Com essa experiência adquirida, Thereza resolveu lançar o “Mãe Pixel”, projeto que oferece orientações aos pais sobre o cenário dos games, buscando informá-los e conscientizá-los sobre as melhores decisões a serem tomadas quando os filhos optam por entrar neste mercado ainda tão incipiente. “De repente a gente se descobre uma mãe gamer. Hoje essa é uma questão que se apresenta para a maioria dos pais. Como entender essas carreiras e como entender um filho que trabalha no digital? Isso porque o digital para muitos de nós é uma irrealidade”, narra.

Ela também é coautora do ebook "O que as famílias precisam saber sobre games: um guia para pais e cuidadores de crianças e adolescentes". Disponível gratuitamente, a obra ajuda a orientar famílias sobre o uso de games por crianças e adolescentes, com o objetivo de apresentar a complexidade deste universo, combatendo a desinformação sobre ele.
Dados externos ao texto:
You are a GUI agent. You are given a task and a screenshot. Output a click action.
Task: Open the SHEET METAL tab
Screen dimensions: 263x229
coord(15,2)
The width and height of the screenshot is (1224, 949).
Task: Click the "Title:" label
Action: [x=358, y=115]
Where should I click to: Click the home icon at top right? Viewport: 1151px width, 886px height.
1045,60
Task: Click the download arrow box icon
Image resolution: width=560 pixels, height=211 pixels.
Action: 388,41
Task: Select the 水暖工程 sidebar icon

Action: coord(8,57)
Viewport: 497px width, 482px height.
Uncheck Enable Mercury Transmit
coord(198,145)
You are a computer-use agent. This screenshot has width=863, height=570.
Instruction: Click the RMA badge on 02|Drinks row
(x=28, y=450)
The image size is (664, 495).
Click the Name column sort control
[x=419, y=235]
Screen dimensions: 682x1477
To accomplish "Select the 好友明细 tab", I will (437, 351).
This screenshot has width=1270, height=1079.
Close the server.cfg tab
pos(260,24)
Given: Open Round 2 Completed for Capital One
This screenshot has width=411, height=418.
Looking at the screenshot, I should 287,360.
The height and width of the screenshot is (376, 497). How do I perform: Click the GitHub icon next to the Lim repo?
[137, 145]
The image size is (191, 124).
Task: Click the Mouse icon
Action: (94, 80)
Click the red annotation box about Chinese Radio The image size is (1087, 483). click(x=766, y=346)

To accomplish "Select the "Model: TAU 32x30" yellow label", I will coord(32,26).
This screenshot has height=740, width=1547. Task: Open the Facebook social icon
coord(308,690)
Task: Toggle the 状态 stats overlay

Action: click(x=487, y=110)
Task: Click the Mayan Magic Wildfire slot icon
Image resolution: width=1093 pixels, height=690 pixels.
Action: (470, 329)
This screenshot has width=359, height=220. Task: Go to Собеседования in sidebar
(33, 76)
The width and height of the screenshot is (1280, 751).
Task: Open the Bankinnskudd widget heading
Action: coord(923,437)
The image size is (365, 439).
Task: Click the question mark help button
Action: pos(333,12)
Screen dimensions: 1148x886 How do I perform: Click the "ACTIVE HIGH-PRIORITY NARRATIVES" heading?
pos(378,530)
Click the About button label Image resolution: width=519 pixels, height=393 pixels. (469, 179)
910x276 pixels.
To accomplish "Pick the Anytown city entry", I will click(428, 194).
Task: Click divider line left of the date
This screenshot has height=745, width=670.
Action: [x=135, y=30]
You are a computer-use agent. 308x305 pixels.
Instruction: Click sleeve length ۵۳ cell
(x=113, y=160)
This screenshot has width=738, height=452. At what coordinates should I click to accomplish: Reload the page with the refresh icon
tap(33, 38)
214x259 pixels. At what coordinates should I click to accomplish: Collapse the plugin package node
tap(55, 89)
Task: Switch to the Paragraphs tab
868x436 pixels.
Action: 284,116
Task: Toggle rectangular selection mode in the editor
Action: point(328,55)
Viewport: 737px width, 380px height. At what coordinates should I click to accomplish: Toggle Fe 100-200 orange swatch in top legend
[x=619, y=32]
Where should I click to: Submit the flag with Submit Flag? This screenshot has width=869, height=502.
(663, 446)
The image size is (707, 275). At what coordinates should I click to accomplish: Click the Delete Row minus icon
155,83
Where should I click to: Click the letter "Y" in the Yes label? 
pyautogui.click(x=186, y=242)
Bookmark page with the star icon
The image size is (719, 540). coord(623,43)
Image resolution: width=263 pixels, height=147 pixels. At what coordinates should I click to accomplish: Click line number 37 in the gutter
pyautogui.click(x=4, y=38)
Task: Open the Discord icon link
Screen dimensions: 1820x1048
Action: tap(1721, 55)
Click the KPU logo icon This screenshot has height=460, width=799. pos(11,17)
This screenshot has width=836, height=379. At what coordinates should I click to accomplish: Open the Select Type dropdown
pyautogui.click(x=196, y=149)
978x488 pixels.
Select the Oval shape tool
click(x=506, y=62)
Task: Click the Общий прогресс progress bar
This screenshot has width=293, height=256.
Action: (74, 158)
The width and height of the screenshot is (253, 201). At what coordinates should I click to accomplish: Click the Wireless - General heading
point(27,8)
Nele, são abordadas questões de interação online, respeito entre os jogadores, segurança e muito mais.

O material é uma iniciativa da Homo Ludens Research & Consulting e foi elaborado por autores de diferentes as Universidades Federal da Bahia (UFBA), Católica de Pernambuco, Pontifícia Universidade Católica (PUC-SP), além de instituições como Safernet Brasil, Nethics, Midiativa/comkids e Orienta Profissão.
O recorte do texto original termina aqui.